--- Exercise inputs ---
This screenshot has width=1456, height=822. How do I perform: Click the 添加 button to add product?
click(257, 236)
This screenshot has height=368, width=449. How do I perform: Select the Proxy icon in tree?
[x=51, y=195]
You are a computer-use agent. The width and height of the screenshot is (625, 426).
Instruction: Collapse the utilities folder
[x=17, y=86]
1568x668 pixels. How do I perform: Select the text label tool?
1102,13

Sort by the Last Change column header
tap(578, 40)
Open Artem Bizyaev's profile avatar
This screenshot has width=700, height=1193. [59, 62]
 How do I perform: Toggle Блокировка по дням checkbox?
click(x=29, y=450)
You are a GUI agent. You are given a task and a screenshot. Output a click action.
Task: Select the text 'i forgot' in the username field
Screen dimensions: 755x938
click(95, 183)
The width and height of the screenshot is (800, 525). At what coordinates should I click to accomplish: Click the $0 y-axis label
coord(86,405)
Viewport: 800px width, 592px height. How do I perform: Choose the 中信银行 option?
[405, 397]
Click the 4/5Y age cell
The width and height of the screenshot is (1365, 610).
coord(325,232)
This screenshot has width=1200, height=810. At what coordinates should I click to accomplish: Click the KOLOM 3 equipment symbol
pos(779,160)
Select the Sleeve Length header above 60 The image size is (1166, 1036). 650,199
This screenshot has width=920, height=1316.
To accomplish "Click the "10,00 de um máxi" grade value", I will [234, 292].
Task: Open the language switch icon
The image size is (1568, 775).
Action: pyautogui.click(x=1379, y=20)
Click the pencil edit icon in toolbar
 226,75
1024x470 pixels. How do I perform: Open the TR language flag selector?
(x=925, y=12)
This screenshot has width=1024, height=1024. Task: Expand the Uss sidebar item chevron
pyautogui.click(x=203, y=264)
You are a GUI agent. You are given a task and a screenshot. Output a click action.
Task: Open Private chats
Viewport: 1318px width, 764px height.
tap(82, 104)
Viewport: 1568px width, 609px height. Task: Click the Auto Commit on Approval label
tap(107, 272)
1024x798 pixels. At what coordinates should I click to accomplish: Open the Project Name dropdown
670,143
---
Once the line with "Viewport: 1318px width, 764px height." has been found in the records above, retype it and every line after it exactly, and include nothing else.

Viewport: 1318px width, 764px height.
tap(82, 104)
Viewport: 1568px width, 609px height. Task: Click the Auto Commit on Approval label
tap(107, 272)
1024x798 pixels. At what coordinates should I click to accomplish: Open the Project Name dropdown
670,143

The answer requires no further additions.